The magic number for most fictional worlds is going to be something smaller because I suspect most readers can think of more series that went on for too long than series that really need to be as long as the examples I just mentioned. For instance, I know there are those who will disagree with me, but I’ll confess that I got sick of Cynsters a while ago. Stephanie Laurens can really tell a story; I just wish she’d spread her wings and start telling some new ones. My other big confession: I also haven’t been able to read every single last one of Mary Balogh’s longer series books such as the “Slightly” books or the Huxtables. I enjoy her writing, but I prefer her work when it stands alone or is simply carried across 2, maybe 3 books.

Perhaps that’s why we see so many trilogies. Three seems to be the magic number for a lot of book series. I can think of umpteen Regency historical or romantic suspense trilogies off the top of my head, and I can see why that would be a workable number. It gives an author time to introduce characters and several plotlines, to develop them, and to wind everything up in a satisfactory fashion. The reader can sink into the author’s world just long enough to enjoy it, but not so long that it starts to feel like a caricature of itself. In addition, the prospect of catching up on a trilogy is not so daunting as want to read an author and learning that you can’t just glom a backlist in any old order, but must follow a series of eleventy gazillion books in order to read the backlist.

Because of this, series that run for more than a few books not only risk becoming stale, but they become something of an “all or nothing” prospect for authors. Let’s say that Author X wrote several fantastic historicals set in a variety of time periods and you loved them all. Now let’s say that Author X decides to write a series. You pick up the first book of that series and it’s set in a time period that isn’t your favorite or perhaps features characters that annoy you. In many cases, the reader at this point will stop reading Author X at least until that series is done.

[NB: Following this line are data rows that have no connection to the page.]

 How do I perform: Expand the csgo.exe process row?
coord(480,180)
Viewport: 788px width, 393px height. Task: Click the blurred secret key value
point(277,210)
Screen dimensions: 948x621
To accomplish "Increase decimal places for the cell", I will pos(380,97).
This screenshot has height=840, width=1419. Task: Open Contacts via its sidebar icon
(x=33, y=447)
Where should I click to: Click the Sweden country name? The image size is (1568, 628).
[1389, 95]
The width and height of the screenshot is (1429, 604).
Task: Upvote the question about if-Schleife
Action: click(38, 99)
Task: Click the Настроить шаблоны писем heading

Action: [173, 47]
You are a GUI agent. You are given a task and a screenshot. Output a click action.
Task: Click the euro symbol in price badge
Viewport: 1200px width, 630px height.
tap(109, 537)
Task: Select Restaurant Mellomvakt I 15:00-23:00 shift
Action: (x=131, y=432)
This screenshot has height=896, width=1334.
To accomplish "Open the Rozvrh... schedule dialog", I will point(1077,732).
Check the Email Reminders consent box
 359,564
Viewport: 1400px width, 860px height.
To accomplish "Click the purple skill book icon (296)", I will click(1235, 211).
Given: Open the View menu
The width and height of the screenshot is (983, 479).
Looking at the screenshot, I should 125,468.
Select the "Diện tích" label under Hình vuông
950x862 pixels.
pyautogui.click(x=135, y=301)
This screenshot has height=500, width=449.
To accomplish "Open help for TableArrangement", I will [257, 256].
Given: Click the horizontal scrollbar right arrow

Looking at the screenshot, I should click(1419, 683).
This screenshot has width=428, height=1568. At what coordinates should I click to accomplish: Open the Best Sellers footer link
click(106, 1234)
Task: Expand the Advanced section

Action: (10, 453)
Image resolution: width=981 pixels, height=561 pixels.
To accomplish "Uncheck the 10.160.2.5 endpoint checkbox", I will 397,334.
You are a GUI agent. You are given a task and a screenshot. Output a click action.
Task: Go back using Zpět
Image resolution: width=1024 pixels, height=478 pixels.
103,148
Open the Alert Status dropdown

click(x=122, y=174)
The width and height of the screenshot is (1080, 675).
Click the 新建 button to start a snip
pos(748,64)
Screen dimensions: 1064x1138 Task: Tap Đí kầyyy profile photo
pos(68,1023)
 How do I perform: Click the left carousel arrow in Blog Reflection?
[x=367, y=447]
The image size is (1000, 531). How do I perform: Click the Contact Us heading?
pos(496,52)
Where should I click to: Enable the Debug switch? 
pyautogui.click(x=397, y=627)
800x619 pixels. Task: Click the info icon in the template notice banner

If it’s just a trilogy, Author X might move on to better ideas fairly soon. If the series is a longer one that keeps creeping on book by interminable book, it can be more polarizing as fans of that particular series rejoice but other readers who either don’t like that series or simply don’t want to commit to that many books stay away.

For myself, I have to say that it’s very rare for a world to so enthrall me that I want to hold onto it for more than three or four books. More commonly, I’ll start a single title series or series romance continuity, enjoy the first couple of books, read the third or fourth and then let the others languish as I seek out other things, realizing that I don’t absolutely have to know what happens next for this group of characters. How about you? For how many books can a series generally hold your interest?